Since then, one of us (Scott Graffin) and coauthors have performed a second study to examine whether a firm’s strategic noise is powerful enough to actually change the market’s reaction to big announcements such as acquisitions. A great deal of researchsuggests that, on average and over time, shareholders generally react negatively when a firm announces it has acquired another firm. For instance, the market reacted quickly and negatively when Google announced its purchase of Android in 2005, even though the deal eventually turned into a great success.
In light of this, we hypothesized that leaders would anticipate this negative reaction and actively work to reduce it or make it positive. So we expected firm leaders would simultaneously announce unrelated positive news in an effort to positively influence the market reaction to its acquisition announcement. We tested our ideas using a sample of roughly 800 acquisitions in the U.S., and the results were recently published in the Academy of Management Journal.
Consistent with prior research, we found that there was a -1.4% drop in stock value for firms immediately following an acquisition announcement. We also saw that firms were 482% more likely to announce a significant positive event (e.g., beating an earnings forecast or increasing dividends) at the same time they released the acquisition news than in the months leading up to the announcement. But firms were also 40% less likely to announce a significant negative event (e.g., missing earnings or a product recall) than they were in the days leading up to the announcement. These results confirmed and extended the first study, in that firms tried to prop up the stock market reaction to acquisition announcements.
We also found that these positive announcements influenced the market reaction around the time of the acquisition announcement. In fact, if a firm released two positive announcements, the negative market reaction to the average acquisition was reduced from -1.4% to -0.8%, which in the sample we studied is worth about $246 million in market value. So a firm could temper the negative reaction by almost a quarter of a billion dollars if it released two other pieces of positive news around the same time.

- **DATASET ROWS**

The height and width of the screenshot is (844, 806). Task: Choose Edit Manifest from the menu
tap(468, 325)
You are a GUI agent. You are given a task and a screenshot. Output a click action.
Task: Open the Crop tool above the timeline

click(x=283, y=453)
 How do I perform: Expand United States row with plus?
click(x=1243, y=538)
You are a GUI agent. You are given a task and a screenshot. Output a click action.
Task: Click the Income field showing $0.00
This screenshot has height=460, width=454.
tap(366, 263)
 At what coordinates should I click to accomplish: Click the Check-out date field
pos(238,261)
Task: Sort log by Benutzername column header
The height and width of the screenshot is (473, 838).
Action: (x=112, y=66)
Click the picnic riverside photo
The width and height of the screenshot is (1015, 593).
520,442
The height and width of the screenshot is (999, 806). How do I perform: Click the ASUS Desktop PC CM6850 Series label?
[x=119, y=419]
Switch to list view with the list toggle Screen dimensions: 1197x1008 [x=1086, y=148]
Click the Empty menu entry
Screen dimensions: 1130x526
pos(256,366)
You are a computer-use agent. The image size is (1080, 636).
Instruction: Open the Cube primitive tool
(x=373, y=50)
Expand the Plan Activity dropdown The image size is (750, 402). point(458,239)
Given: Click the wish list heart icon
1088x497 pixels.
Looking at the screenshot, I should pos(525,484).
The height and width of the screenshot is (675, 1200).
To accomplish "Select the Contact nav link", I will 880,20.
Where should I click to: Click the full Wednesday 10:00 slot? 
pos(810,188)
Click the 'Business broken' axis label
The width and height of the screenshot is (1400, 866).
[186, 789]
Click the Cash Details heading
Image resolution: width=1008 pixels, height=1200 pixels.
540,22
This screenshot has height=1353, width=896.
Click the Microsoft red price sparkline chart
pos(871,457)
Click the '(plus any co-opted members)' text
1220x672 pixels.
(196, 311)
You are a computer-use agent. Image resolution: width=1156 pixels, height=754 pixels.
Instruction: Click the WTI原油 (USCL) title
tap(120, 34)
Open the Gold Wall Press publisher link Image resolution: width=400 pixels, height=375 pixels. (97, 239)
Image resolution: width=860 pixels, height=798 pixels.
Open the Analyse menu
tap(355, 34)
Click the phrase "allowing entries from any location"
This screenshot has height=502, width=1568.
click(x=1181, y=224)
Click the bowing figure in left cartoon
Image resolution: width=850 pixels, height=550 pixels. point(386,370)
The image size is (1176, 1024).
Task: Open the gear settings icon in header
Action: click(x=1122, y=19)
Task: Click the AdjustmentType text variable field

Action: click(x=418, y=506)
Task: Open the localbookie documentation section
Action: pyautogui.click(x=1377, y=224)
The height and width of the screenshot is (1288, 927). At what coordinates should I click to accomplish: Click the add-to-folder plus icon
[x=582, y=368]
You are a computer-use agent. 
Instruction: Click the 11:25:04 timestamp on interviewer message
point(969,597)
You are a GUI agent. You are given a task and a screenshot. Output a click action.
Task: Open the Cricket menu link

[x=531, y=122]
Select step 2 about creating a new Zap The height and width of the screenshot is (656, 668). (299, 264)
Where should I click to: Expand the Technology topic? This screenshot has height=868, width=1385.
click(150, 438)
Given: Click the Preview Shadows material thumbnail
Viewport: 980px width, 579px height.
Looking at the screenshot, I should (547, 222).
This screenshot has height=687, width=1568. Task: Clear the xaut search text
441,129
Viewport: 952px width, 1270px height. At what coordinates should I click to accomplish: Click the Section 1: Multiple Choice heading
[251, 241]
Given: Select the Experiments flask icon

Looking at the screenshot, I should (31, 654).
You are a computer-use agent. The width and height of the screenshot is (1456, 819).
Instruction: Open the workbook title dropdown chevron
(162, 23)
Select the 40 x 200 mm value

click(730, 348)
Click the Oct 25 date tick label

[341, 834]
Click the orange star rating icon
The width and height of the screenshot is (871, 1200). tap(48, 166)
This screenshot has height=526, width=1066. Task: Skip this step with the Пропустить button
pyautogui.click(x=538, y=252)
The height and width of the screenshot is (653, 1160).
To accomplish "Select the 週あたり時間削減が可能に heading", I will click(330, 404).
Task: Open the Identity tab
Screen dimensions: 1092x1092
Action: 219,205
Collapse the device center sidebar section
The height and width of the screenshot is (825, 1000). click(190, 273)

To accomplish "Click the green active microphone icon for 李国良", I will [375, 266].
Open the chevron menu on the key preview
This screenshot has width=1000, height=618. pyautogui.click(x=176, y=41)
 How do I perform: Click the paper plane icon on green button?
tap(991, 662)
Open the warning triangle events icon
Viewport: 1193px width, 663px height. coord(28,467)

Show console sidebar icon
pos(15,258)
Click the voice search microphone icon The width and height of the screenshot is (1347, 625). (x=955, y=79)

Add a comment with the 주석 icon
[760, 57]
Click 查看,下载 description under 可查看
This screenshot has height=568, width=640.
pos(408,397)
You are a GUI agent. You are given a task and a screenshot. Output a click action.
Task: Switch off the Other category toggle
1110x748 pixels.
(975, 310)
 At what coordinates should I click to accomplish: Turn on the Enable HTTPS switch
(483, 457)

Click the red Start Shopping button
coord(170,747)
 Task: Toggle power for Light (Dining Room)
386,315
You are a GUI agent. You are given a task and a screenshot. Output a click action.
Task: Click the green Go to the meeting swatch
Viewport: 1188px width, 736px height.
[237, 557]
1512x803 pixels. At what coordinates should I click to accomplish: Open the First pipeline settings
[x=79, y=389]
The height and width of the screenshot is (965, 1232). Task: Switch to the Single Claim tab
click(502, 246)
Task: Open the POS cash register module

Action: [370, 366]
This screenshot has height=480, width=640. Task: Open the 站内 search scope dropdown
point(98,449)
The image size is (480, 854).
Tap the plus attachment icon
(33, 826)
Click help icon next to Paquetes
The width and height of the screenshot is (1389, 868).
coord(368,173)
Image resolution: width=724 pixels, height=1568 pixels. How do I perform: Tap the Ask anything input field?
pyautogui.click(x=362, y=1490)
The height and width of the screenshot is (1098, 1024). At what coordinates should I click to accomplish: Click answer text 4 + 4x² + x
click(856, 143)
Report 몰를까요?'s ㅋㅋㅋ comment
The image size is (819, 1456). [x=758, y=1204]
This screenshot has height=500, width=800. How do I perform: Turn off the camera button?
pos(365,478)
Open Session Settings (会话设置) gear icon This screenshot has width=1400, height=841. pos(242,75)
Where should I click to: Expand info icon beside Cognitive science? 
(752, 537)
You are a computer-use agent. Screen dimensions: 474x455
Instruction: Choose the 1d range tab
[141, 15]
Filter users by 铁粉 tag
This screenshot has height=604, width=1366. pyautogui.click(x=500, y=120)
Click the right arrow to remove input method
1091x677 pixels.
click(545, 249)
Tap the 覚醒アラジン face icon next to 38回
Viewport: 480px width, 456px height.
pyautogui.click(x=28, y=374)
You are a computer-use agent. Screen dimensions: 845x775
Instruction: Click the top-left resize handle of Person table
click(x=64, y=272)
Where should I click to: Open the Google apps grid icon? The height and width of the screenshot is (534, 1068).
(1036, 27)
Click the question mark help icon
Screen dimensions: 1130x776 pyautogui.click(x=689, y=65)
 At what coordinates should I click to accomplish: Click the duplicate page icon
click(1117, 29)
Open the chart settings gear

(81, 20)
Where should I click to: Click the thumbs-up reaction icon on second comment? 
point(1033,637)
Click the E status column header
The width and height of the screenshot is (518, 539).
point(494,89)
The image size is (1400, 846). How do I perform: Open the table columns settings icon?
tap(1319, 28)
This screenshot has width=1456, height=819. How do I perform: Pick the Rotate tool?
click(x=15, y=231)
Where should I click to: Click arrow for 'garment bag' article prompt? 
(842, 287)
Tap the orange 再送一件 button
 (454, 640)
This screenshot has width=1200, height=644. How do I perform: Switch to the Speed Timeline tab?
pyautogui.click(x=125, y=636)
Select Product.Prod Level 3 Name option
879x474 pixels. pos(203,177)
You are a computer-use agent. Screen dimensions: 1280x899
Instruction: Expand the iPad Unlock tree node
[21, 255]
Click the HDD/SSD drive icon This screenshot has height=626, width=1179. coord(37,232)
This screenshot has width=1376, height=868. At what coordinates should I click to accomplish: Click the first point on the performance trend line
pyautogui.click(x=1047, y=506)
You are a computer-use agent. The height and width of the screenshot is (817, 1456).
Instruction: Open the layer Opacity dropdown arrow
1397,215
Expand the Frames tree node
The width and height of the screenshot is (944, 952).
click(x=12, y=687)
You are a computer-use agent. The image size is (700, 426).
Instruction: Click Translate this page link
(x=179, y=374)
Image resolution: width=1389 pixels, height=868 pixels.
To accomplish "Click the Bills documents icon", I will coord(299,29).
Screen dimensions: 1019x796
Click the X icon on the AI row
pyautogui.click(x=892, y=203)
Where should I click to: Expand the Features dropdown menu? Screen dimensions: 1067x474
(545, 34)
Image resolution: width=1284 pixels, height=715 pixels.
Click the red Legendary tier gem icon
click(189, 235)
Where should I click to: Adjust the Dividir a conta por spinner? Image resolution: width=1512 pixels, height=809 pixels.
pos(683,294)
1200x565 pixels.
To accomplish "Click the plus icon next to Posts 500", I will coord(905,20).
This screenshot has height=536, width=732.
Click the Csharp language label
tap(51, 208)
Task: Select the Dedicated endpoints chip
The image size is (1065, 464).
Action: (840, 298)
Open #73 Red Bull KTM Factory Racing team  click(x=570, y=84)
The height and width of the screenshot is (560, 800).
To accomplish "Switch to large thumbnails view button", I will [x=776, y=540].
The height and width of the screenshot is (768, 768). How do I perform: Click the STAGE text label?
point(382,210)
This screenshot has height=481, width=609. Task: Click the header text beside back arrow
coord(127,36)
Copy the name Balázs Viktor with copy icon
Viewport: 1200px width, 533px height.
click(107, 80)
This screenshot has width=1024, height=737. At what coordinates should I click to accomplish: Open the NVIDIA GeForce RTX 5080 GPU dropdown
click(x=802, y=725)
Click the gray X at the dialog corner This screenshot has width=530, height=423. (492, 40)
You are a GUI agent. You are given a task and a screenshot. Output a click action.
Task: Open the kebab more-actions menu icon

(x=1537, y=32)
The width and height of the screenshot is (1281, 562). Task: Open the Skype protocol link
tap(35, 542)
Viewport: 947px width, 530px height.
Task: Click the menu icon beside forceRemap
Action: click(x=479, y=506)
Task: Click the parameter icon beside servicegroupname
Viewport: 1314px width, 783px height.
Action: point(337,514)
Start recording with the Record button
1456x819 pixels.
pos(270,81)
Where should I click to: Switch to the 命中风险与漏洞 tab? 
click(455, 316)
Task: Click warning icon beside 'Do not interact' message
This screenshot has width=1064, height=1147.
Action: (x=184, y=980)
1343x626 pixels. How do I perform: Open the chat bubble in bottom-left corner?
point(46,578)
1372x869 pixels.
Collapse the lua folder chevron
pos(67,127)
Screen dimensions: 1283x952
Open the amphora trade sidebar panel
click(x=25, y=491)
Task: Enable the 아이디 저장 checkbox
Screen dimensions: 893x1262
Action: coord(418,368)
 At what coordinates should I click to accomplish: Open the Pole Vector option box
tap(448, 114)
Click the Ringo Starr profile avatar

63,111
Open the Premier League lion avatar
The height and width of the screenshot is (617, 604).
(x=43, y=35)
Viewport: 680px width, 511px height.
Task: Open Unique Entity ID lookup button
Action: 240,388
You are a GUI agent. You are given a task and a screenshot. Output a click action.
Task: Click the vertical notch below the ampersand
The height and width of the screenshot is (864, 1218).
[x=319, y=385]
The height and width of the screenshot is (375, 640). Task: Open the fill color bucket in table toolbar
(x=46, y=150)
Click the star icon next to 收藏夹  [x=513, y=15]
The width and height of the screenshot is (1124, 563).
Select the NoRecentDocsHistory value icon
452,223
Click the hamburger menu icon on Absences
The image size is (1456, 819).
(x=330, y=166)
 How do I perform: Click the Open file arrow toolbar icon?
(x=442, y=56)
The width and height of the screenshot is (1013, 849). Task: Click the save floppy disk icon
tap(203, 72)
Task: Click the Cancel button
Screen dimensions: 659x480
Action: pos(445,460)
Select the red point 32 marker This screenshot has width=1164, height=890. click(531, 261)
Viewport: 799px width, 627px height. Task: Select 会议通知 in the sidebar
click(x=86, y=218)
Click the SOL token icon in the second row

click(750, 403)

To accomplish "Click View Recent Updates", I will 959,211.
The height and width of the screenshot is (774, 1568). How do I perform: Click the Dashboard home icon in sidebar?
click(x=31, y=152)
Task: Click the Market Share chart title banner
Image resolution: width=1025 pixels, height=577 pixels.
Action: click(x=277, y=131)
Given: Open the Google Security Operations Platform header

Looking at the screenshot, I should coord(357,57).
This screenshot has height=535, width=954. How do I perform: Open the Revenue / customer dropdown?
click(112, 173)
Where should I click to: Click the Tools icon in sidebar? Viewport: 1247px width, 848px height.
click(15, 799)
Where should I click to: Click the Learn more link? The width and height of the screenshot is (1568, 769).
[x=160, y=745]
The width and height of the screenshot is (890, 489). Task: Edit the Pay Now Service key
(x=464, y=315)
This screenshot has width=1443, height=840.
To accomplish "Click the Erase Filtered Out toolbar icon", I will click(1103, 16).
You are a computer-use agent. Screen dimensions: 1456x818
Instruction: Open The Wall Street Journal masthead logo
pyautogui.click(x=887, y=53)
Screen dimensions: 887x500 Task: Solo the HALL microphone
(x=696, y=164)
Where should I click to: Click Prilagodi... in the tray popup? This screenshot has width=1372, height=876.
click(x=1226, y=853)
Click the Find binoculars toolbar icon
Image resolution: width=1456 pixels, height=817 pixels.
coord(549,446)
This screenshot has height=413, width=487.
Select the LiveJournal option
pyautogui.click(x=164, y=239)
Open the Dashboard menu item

- **GOAL**
Can you repeat the passage on acquisition announcements from "In light of" to "of Management Journal.", swapping "hypothesized" for "predicted"?

- **SOLUTION BELOW**
In light of this, we predicted that leaders would anticipate this negative reaction and actively work to reduce it or make it positive. So we expected firm leaders would simultaneously announce unrelated positive news in an effort to positively influence the market reaction to its acquisition announcement. We tested our ideas using a sample of roughly 800 acquisitions in the U.S., and the results were recently published in the Academy of Management Journal.